Chapitre 2 Le socle d'une socialisation d'Etat

‘‘Sciences-Po produit des énarques comme un pommier produit des pommes’’.

Un ancien élève.

 

Pour les élèves présentant le concours à l’externe, Sciences-Po demeure le passage quasi obligé en vue de la réussite du concours d’entrée, 80% des élèves de chaque promotion venant de la Rue Saint-Guillaume, contre moins de 3% pour les formations universitaires pures. Il s’agit d’une part des élèves qui y ont fait l’intégralité de leur parcours, accompagné d’autre part soit d’étudiants au cursus universitaire (droit et économie en majorité) soit d’élèves de grandes écoles (HEC, ENS, Polytechnique) qui viennent maximiser leurs chances par un passage à l’IEP de Paris.  De fait, les étudiants qui n'ont que le diplôme de Sciences-Po en poche ont un taux de succès inférieur à la moyenne (7,8% contre 10,2%) tandis que les diplômés des Grandes Ecoles représentent 34% des énarques entre 1987 et 1996.

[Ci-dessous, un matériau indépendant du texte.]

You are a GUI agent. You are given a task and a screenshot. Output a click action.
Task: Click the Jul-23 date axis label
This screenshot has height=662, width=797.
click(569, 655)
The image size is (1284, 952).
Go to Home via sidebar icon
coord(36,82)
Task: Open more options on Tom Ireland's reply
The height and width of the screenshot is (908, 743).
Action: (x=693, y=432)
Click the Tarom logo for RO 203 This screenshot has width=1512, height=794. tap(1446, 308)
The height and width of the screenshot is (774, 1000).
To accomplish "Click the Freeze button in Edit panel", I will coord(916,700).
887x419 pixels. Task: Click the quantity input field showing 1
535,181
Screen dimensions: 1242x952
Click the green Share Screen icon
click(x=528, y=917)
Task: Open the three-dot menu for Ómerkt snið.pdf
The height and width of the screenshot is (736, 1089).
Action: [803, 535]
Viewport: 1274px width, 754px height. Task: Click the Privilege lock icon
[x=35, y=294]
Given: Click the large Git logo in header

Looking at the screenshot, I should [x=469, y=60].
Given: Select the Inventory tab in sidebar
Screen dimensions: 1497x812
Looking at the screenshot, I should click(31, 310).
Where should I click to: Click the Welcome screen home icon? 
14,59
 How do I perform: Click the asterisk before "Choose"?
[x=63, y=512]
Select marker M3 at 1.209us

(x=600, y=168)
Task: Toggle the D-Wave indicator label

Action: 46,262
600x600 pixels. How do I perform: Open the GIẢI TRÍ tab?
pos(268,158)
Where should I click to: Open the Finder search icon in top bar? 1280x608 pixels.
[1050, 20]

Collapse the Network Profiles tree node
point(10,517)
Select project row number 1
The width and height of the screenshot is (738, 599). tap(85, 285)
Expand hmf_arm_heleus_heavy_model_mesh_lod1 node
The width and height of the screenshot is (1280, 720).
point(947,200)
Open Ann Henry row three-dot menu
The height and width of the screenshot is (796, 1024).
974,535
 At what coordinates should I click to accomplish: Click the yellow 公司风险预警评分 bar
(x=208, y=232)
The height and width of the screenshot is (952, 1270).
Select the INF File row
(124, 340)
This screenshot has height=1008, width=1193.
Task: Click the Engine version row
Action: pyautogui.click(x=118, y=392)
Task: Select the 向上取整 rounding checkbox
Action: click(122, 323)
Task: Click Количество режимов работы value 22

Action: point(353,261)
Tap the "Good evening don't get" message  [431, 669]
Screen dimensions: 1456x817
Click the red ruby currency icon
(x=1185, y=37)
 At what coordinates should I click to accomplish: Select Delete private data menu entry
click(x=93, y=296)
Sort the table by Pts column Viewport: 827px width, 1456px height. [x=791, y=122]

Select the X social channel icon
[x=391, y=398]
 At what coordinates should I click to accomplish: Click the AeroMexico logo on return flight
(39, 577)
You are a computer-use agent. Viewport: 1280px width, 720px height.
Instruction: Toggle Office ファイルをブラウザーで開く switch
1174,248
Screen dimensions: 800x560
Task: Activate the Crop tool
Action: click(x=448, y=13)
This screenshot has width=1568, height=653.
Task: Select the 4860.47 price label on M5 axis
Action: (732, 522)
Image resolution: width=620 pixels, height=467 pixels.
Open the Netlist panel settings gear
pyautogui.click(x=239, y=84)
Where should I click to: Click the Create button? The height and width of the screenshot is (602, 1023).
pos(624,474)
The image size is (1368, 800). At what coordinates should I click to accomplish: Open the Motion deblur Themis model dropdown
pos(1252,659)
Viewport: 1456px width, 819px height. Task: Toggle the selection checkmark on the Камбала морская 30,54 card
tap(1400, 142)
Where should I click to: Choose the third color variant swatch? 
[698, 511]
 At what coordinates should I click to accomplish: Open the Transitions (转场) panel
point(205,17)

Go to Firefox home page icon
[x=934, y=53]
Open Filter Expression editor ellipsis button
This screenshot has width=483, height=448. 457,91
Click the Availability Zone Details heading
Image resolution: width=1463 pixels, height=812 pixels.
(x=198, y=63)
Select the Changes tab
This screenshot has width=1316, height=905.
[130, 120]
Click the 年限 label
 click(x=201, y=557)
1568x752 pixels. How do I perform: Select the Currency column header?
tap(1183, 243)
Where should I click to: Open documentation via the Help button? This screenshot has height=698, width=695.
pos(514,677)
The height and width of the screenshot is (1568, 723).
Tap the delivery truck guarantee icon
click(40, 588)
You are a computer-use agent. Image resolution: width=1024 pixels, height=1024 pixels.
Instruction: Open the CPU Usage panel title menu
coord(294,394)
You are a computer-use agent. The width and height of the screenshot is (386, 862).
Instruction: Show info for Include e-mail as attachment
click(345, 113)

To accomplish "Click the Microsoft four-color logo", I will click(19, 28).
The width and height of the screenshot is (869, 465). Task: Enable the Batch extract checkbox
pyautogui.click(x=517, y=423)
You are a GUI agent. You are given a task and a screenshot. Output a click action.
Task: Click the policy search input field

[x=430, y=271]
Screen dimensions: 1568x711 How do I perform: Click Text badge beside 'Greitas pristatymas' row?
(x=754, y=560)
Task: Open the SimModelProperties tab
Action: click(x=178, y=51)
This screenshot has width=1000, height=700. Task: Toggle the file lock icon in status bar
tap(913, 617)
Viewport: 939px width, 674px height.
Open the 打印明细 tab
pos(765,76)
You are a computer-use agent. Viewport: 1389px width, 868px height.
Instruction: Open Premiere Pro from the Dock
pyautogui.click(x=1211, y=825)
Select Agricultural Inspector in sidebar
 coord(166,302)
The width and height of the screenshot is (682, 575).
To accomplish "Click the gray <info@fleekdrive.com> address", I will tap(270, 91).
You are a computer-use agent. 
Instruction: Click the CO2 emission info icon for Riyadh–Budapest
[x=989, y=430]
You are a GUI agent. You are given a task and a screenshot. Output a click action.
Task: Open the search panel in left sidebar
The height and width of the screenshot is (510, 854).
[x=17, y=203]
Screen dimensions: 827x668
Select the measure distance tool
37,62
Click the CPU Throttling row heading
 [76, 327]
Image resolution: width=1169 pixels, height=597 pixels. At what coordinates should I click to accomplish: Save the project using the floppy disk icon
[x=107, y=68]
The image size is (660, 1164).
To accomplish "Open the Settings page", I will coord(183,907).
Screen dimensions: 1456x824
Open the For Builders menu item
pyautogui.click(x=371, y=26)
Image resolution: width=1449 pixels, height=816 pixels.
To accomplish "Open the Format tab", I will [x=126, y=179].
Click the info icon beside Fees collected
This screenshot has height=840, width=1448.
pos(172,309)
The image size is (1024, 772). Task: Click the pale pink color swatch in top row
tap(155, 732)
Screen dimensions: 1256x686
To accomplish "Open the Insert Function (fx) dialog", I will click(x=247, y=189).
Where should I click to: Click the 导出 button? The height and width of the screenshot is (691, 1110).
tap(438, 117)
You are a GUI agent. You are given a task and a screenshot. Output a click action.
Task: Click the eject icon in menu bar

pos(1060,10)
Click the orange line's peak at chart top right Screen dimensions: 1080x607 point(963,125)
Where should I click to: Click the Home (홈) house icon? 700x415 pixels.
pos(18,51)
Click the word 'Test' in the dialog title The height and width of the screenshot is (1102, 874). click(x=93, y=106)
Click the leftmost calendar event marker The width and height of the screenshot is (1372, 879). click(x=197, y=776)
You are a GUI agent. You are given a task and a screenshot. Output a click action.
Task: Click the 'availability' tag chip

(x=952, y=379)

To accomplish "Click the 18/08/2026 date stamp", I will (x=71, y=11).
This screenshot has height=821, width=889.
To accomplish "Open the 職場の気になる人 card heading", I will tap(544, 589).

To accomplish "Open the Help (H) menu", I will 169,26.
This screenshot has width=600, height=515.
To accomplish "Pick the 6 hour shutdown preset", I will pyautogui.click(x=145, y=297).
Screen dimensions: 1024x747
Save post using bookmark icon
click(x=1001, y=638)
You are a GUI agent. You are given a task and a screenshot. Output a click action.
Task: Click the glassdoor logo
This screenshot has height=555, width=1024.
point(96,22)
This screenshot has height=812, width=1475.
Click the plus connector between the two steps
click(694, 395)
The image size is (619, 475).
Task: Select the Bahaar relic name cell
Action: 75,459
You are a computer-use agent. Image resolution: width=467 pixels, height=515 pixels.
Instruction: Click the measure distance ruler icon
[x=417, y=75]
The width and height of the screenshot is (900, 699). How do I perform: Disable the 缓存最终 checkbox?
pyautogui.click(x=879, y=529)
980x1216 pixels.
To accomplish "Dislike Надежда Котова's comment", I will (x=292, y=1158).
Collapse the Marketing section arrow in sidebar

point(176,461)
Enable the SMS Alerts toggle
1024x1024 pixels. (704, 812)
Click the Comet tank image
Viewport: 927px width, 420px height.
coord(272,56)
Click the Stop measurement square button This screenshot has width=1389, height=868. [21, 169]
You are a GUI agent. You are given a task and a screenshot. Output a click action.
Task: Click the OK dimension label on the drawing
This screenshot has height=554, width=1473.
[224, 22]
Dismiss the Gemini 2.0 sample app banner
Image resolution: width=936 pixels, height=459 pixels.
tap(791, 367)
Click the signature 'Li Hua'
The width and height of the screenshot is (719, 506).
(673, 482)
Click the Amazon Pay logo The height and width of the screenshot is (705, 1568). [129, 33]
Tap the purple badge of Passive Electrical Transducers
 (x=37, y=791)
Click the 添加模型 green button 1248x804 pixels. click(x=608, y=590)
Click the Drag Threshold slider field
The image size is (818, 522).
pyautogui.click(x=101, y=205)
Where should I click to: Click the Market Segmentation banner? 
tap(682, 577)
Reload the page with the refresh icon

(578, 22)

Pour expliquer l'hégémonie de Sciences-Po sur le concours externe, l’auteur insiste sur les croisements entre Sciences-Po et l’ENA. La préparation, plutôt individuelle, avec un encadrement minimal et sans qu'il soit jamais fait explicitement référence au concours, repose sur une "socialisation par imprégnation". Il s'agit de mimer des manières de faire ce qui est vécu presque consciemment par les acteurs. En conséquence les enseignants sont plus des praticiens que des  professeurs au sens universitaire, qu'il faut prendre pour modèle. Par ailleurs les méthodes de Sciences-Po sont adaptées aux attentes de l'ENA. La "culture de seconde main" à base de fiches techniques, de lecture de la presse et de manuels, instaure un rapport médiatisé et instrumentalisé au savoir, qui se révèle parfaitement adapté au concours, celui-ci testant moins la détention d’un savoir encyclopédique que d’une culture générale extensible et une capacité à utiliser le langage adapté au sujet. Le plan Sciences-Po (deux parties, deux sous-parties) est également très adapté au concours en cela qu'il implique un nécessaire conformisme (obligation de prendre position sans chercher à remettre en question "l'ordre ontologique du monde", cette position devant être conforme à celle du "paradigme dominant").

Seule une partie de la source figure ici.